Starting out with the basics
I wanted to start this blog out with some fundamental psychology. But just to make sure everyone is on the same page, I found that I had to begin with some Tharp Fundamentals instead, because without them, you might not understand what I want to say about psychology. With that in mind, here they are:
You should never enter into a trade without knowing your worst case loss and having a stop to get your out at that point. I define this loss to be your worse case loss or your initial risk in the trade. And we can call it 1R for short. For example, you buy a stock at $20 and decide that if it drops 25% to $15, that you will be out. This a 1R risk for you is $5.
The second fundamental is that position sizing (how much) is the key to meeting your objectives in the market. Let's say that you decide to risk 1% of a $50,000 on each trade or $500. In the prior example, your risk per share was $5 and you want your total risk to be no more than $500. If you divided $5 risk per share into your total risk of $500, you would end up with a position size of 100 shares.

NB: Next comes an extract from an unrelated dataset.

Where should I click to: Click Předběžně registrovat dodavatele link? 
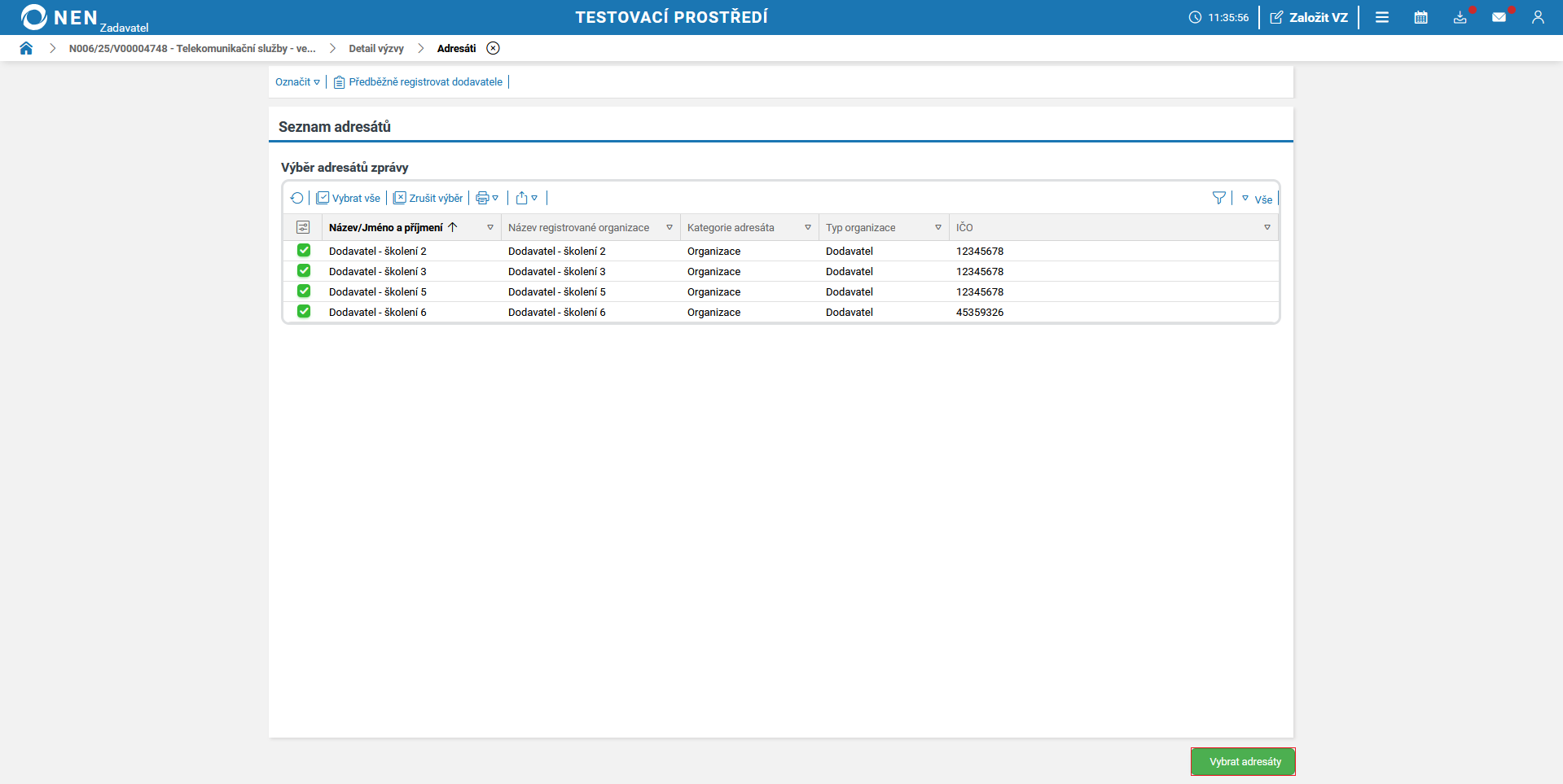coord(424,82)
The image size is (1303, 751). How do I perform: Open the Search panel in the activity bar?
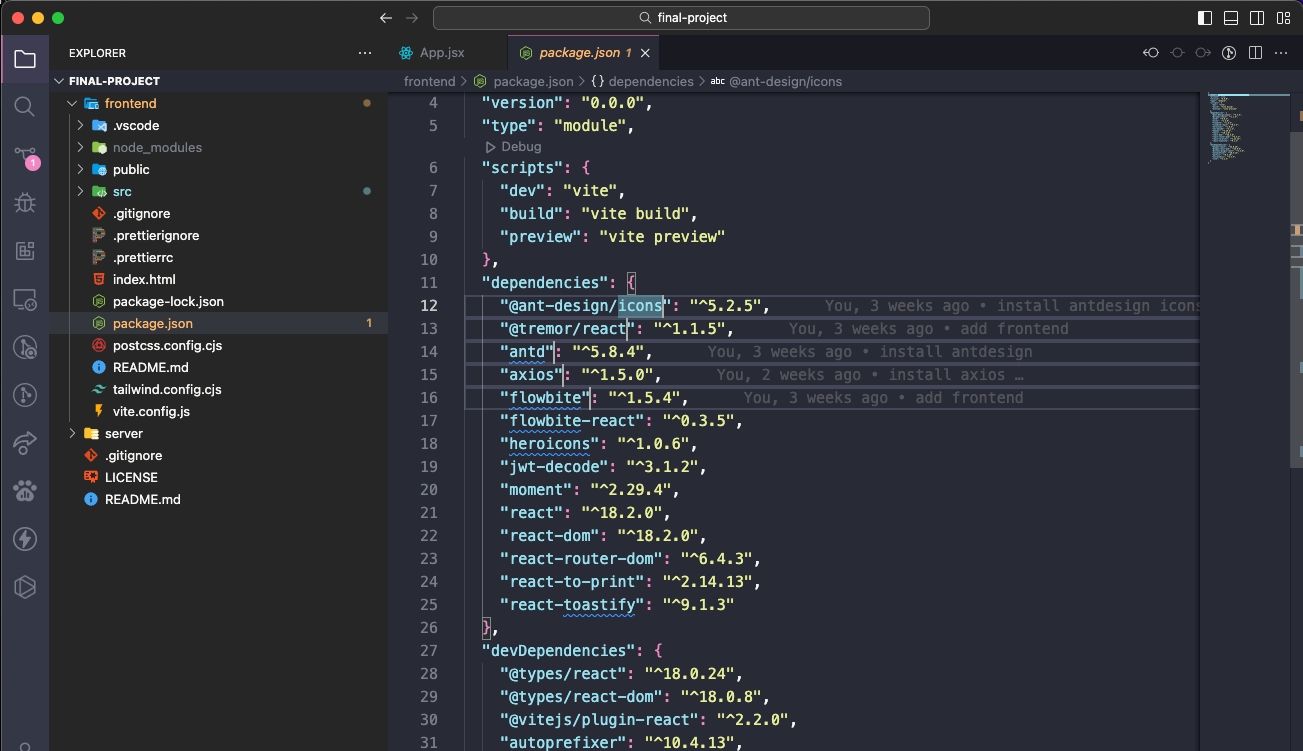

Since you are buying 100 shares of a $20 stock, your total investment is $2000, while your total risk is 25% of that (i.e., you have a 25% stop) or $500.
The third fundamental is that you should express all of your profits and losses in terms of your initial risk. I call these R-multiples. Thus, if your initial risk is $500 and you make $5000, then you have a 10R gain. If your initial risk is $500, and you have a $250 loss, then you have a 0.5R loss. Similarly, if you have an initial risk of $500, but you end up with a total loss of $1000, then you have a 2R loss.
Some of you might say, if your initial risk was $500, how could you end up with a $1000 loss. Well, that's easy, the stock gaps against you on bad news, or you make a stupid mistake, like not keeping your stop. But that's another topic.